Il professor Novara evidenzia come la problematica educativa ha dato vita a forme distorte di risoluzione, perdendo in forza e confusa nei confini. Problemi come il bullismo e la droga sono questioni letteralmente educative, dove l’immaturità tipica degli adolescenti, che commettono certi atti, deve essere trattata con percorsi educativi nell’ambito familiare e scolastico, non all’interno di un’aula di un tribunale. La società sbaglia di grosso se crede di poter risolvere certi problemi con gli psicofarmaci o con i procedimenti penali. Inoltre, gli adulti non hanno la stesso grado di percezione di un problema che ha un giovane. Non di rado i genitori vedono dei serpenti dove ci sono solo dei lombrichi. La politica, infine, che vuole combattere con il pugno duro le condotte giovanili sbagliate, è il segnale di una tardiva presa di coscienza del problema. E questo porta i giovani a crescere pieni di insicurezze, timorosi nell’affrontare la vita, rischiando di diventare adulti mai completamente risolti.

Le aspettative genitoriali

I giovani incapaci a gestire la quotidianità, sono solo un lato della medaglia. Una ricerca, condotta dalla University of Reading in Gran Bretagna, ha valutato i dati ricavati tramite l’analisi di 3530 studenti e dei loro genitori, dal 2002 al 2007. Ai giovani sono stati sottoposti alcuni test di matematica. Mentre i ragazzi svolgevano il compito, i ricercatori domandavano alle madri e ai padri quanto fossero fiduciosi della buona riuscita del test da parte del figlio. Così veniva misurata la loro aspettativa. I genitori con aspettative alte, ma concretamente realizzabili, circa la buona riuscita dei propri figli hanno ottenuto un benefico effetto sui quest’ultimi, risolvendo gran parte dei quiz sottoposti. Al contrario, i genitori con aspettative eccessive, fuori dal comune, hanno fatto riscontrare nei figli grosse difficoltà nel trovare le giuste soluzioni ai test matematici. L’ideatore dello studio, Kou Murayama, ha dichiarato: “Le ambizioni eccessive delle mamme e dei papà possono essere velenose”. Secondo lo studioso sarebbe più adeguato “trovare la giusta sfumatura” per esercitare un’adeguata pressione, nè troppo alta né troppo bassa, sui figli.

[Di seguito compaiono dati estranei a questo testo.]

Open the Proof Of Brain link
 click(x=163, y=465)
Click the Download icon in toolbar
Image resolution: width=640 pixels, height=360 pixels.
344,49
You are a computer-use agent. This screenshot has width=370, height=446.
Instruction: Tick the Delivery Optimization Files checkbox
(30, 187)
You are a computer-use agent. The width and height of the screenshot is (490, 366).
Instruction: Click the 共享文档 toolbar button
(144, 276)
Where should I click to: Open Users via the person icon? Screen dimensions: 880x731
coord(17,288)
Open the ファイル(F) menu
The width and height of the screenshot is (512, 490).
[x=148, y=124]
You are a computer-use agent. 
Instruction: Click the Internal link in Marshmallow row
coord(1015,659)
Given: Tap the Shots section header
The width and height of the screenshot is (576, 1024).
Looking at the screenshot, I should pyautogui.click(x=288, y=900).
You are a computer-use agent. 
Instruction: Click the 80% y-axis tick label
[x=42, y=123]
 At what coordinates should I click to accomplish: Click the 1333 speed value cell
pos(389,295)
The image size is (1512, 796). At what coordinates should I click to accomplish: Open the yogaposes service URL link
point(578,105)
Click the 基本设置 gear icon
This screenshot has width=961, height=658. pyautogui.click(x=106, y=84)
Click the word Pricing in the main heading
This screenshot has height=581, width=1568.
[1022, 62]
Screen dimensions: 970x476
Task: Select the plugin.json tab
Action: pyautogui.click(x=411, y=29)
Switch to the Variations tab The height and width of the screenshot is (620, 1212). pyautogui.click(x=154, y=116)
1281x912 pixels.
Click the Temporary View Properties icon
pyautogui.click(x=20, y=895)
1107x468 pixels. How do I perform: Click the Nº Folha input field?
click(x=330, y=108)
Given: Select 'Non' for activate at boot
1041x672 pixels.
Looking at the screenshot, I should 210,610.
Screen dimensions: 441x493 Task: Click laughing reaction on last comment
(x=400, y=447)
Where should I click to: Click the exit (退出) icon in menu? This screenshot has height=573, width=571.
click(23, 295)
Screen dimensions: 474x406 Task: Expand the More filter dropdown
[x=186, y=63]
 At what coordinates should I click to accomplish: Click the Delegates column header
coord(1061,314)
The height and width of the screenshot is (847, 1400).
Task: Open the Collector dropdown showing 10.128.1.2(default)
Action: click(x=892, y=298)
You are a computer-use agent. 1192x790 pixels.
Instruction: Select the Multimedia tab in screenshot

La comunicazione rimane il problema più grande

Figli emotivamente fragili, genitori che proiettano sui figli ambizioni che non rispecchiano il loro modo di essere. I ragazzi vengono cresciuti con i migliori propositi, ma con mezzi e sistemi educativi sbagliati. Troppo protetti, non hanno mai un vero distacco dalle figure di riferimento, e quando queste non sono presenti nei momenti di difficoltà si sentono perduti. Sin da piccoli sono educati come fossero dei piccoli prodigi e quando le prime esperienze di vita gli dimostrano il contrario, le certezze crollano come castelli di carta. L’adulto deve riappropriarsi di un ruolo di mediazione tra quello che è il mondo, quello che è il proprio contesto familiare e quello che il figlio deve capire su cosa essere e diventare da grande. La figura paterna, in special modo, deve riappropriarsi di un ruolo “forte”, il padre deve tornare a rappresentare con forza il distacco dal guscio familiare per i figli, non avallare la lunga permanenza in uno stato adolescenziale. Lacan intendeva anche questa deriva con “l’evaporazione del padre”, un genitore non più in grado di portare il figlio fuori nel mondo, indebolito in nome di una pedagogia troppo materna.